**TEXT SECTION:**
━━━

So I used TimBL's Bio-IT slides. They weren't shy when I went too fast with terms like hypertext, and there were a lot of furrowed brows for a while. But when I got to the
drug discovery diagram, I said I didn't even know some of these words and asked them which ones they knew. After a chuckle about "drug", one of them explained about SNP, i.e. single nucleotide polymorphism and another told me about OMM and the discussion really got going. I didn't make much more use of Tim's slides. One great question about integrating data about one place from lots of sources prompted me to tempt the demo gods and try the tabulator. The demo gods were not entirely kind; perhaps I should have used the released version rather than the development version. But I think I did give them a feel for it. In answer to "so what is it you're trying to do, exactly?" I gave a two part answer:
- Recruit some of them to work on the tabulator so that their name might be on the next paper like the SWUI06 paper, Tabulator: Exploring and Analyzing linked data on the Semantic Web.
- Integrate data accross applications and accross administrative boundaries all over the world, like the Web has done for documents.
We touched on the question of local and global consistency, and someone asked if you can reason about disagreement. I said that yes, I had presented a paper in Edinburgh just this May that demonstrated formally a disagreement between several parties
One of the last questions was "So what is computer science research anway?" which I answered by appeal to the DIG mission statement:
The Decentralized Information Group explores technical, institutional and public policy questions necessary to advance the development of global, decentralized information environments.

━━━

**AVAILABLE DATA:**
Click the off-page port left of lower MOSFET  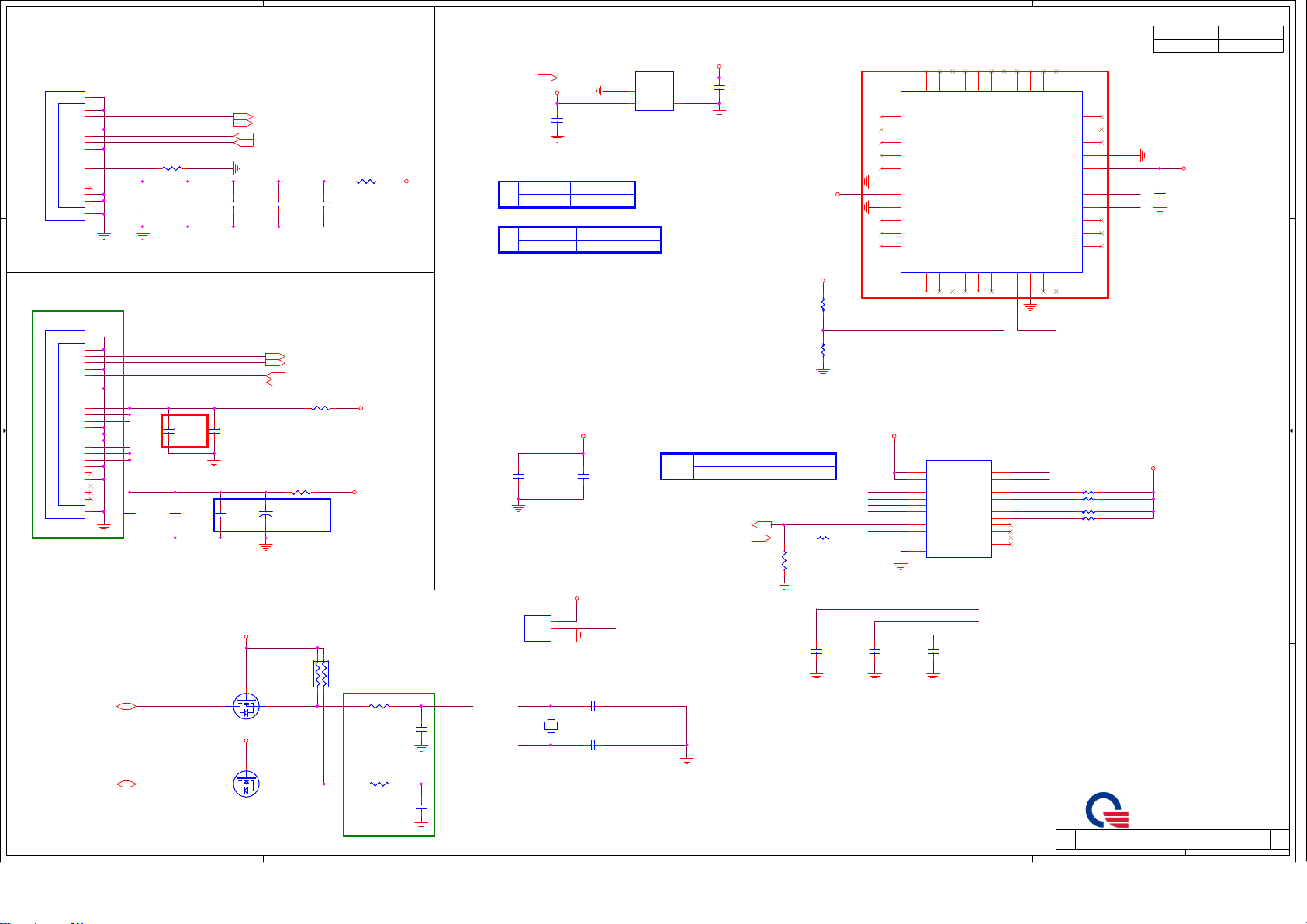(x=126, y=784)
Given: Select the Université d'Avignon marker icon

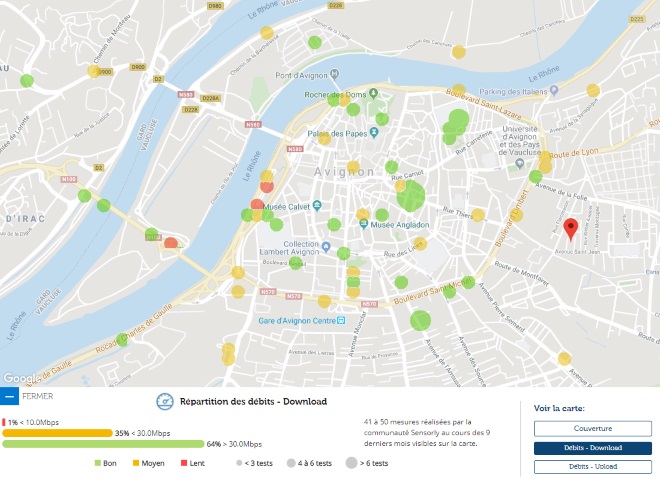Looking at the screenshot, I should (x=519, y=164).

━━━

**YOUR TASKS:**
1. In the account of the talk, which version of the tabulator was used for the demo?
2. According to the account of the talk, what kinds of questions does the DIG mission statement say the group explores?
3. Write the next part of the account of the talk, picking up after its final sentence.

**ANSWERS GIVEN:**
1. The development version, not the released version.

2. Technical, institutional and public policy questions.

3.
And I said how cool it is to have somebody in the TAMI project with real-world experience with the privacy act. One student followed up and asked if we have anybody with real legal background in the group, and I pointed him to Danny. He asked me afterward how to get involved, and it turned out that IRC and freenode are known to him, so the #swig channel was in our common neighborhood in cyberspace, even geography would separate us as I headed to the airport to fly home.
technorati tags:Austin, semantic, web
Blogged with Flock
ACL 2 seminar at U.T. Austin: Toward proof exchange in the Semantic Web
In our PAW and TAMI projects, we're making a lot of progress on the practical aspects of proof exchange: in PAW we're working out the nitty gritty details of making an HTTP client (proxy) and server that exchange proofs, and in TAMI, we're working on user interfaces for audit trails and justifications and on integration with a truth maintenance system.
It doesn't concern me too much that cwm does some crazy stuff when finding proofs; it's the proof checker that I expect to deploy as part of trusted computing bases and the proof language specification that I hope will complete the Semantic Web standards stack.
But N3 proof exchange is no longer a completely hypothetical problem; the first examples of interoperating with InferenceWeb (via a mapping to PML) and with Euler are working. So it's time to take a close look at the proof representation and the proof theory in more detail.
My trip to Austin for a research library symposium at the University of Texas gave me a chance to re-connect with Bob Boyer. A while back, I told him about RDF and asked him about Semantic Web logic issues and he showed me the proof checking part of McCune's Robbins Algebras Are Boolean result:
Proofs found by programs are always questionable. Our approach to this problem is to have the theorem prover construct a detailed proof object and have a very simple program (written in a high-level language) check that the proof object is correct. The proof checking program is simple enough that it can be scrutinized by humans, and formal verification is probably feasible.
In my Jan 2000 notes, that excerpt is followed by...
I offer a 500 brownie-point bounty to anybody who converts it to Java and converts the ()'s in the input format to <>'s.
5 points for perl. ;-)
Bob got me invited to the ACL2 seminar this week; in my presentation, Toward proof exchange in the Semantic Web. I reviewed a bit of Web Architecture and the standardization status of RDF, RDFS, OWL, and SPARQL as background to demonstrating that we're close to collecting that bounty. (Little did I know in 2000 that TimBL would pick up python so that I could avoid Java as well as perl ;-)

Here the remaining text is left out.